**Task inputs**
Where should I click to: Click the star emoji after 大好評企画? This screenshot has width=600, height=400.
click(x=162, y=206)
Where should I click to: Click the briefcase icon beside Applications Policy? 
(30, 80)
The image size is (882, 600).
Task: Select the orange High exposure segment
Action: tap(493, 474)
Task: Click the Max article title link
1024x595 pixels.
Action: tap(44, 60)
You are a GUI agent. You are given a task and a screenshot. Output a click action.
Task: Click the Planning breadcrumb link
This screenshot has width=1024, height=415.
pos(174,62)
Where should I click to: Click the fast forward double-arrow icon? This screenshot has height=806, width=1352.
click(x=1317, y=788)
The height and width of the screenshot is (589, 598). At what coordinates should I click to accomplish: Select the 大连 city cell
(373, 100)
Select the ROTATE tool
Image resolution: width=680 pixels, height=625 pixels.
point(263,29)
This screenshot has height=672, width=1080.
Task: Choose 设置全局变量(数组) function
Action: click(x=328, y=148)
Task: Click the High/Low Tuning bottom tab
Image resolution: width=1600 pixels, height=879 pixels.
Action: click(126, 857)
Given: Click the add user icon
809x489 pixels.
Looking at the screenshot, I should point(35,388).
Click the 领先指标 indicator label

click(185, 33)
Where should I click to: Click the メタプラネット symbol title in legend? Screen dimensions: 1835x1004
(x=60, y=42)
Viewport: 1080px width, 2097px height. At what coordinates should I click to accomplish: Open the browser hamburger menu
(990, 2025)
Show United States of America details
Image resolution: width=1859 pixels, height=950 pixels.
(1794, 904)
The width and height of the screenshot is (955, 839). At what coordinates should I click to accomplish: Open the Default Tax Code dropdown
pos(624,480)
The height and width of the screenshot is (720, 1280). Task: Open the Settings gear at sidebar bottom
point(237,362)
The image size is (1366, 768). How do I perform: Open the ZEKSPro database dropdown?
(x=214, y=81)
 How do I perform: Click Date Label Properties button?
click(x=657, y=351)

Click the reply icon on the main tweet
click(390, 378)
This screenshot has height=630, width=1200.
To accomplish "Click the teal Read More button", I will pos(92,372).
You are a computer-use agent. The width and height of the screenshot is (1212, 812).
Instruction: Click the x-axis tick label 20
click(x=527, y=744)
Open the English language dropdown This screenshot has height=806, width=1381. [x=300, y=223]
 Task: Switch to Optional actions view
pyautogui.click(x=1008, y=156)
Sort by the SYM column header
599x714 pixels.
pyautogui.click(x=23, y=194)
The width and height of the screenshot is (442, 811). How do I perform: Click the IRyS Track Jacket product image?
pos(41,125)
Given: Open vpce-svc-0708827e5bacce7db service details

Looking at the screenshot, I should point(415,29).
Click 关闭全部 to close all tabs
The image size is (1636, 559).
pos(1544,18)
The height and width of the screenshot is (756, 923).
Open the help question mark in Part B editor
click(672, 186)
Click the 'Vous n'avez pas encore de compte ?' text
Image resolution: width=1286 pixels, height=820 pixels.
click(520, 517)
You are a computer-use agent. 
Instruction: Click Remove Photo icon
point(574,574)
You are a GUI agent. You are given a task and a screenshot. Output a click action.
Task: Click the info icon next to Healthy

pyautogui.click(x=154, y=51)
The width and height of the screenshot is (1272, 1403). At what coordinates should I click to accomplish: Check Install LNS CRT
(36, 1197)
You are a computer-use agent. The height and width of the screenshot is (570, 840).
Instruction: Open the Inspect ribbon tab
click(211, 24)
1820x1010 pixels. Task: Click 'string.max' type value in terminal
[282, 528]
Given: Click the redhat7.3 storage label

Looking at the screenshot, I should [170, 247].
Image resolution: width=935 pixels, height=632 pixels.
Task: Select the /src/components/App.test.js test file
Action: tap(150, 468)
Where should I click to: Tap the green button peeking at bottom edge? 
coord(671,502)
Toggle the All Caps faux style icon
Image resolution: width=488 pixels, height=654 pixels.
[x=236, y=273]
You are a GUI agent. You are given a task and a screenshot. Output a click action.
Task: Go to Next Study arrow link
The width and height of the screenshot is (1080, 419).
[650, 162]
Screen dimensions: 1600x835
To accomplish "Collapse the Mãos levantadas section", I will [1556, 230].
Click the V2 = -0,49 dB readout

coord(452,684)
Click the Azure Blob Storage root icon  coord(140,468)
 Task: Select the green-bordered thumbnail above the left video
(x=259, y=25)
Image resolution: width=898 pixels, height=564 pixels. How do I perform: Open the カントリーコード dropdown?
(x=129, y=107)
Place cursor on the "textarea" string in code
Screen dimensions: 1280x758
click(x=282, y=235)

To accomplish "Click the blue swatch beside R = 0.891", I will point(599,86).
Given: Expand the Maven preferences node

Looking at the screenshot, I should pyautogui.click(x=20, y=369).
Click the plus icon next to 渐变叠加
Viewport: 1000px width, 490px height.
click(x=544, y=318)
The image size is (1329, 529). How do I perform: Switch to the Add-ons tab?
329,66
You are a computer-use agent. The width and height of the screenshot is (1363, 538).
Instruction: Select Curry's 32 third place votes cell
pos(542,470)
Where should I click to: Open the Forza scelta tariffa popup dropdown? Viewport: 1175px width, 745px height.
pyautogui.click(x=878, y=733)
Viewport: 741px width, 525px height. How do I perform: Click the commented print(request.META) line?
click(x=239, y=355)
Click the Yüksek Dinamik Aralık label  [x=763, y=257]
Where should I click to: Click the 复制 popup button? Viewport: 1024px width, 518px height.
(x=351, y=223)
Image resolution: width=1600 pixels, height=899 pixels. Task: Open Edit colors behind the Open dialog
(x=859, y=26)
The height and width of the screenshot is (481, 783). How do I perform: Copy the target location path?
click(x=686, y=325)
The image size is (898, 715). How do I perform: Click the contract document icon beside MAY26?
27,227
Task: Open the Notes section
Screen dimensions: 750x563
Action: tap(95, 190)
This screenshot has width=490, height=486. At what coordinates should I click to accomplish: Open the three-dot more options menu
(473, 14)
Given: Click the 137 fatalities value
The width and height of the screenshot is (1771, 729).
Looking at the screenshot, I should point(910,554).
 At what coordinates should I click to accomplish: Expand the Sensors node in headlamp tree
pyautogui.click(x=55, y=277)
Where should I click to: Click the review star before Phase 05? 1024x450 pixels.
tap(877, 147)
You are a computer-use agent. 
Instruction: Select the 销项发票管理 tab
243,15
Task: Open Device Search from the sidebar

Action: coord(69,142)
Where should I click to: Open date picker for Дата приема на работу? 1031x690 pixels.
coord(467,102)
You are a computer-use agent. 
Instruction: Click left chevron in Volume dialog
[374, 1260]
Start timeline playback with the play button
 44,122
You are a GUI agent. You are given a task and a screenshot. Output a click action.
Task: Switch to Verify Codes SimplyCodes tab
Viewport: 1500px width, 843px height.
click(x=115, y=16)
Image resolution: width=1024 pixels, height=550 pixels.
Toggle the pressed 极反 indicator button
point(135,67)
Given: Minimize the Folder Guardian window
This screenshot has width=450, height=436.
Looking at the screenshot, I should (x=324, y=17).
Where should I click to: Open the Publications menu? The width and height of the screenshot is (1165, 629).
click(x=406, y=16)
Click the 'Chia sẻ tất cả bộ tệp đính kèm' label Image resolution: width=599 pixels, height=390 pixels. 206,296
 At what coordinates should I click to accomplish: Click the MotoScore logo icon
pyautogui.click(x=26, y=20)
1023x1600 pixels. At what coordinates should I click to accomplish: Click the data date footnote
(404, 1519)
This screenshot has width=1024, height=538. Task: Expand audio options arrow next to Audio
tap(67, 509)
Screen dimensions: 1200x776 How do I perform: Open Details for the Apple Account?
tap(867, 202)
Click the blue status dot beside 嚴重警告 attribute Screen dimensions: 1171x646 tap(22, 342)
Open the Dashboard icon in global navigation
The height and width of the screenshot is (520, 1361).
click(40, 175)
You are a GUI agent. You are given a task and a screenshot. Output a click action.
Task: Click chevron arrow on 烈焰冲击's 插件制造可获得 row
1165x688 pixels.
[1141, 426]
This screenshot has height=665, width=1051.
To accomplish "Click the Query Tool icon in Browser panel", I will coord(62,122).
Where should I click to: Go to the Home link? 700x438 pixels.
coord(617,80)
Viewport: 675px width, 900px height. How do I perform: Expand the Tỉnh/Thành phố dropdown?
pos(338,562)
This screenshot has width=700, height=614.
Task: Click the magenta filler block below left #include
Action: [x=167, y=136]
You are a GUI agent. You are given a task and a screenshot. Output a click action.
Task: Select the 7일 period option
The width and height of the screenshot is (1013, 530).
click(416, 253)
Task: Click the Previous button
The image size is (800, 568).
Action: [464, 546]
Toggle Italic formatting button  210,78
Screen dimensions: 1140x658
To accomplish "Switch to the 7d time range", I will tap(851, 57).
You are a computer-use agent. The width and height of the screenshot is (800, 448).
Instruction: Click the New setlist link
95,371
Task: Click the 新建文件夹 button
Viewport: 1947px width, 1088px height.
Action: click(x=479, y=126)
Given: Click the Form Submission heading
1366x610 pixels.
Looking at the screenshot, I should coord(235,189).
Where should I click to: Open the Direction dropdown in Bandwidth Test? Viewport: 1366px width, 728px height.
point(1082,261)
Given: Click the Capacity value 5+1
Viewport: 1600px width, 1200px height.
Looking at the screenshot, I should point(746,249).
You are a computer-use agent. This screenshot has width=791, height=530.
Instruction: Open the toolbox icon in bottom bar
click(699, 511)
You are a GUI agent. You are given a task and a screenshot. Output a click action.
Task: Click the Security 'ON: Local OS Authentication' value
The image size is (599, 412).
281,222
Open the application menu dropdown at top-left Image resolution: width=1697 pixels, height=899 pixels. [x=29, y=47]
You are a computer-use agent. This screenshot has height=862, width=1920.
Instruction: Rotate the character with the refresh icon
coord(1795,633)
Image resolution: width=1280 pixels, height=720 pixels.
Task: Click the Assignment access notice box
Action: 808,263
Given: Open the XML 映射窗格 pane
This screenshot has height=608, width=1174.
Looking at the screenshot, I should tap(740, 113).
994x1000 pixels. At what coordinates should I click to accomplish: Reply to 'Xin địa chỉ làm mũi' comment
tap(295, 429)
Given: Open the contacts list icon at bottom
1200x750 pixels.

**Task directions**
Look through the entries above, and wherever a line holds the string "computer", copy it.

**Solution below**
You are a computer-use agent. The width and height of the screenshot is (1212, 812).
You are a computer-use agent. 
You are a computer-use agent. The height and width of the screenshot is (570, 840).
You are a computer-use agent. The width and height of the screenshot is (1363, 538).
You are a computer-use agent. 
You are a computer-use agent. 
You are a computer-use agent. The width and height of the screenshot is (800, 448).
You are a computer-use agent. This screenshot has width=791, height=530.
You are a computer-use agent. This screenshot has height=862, width=1920.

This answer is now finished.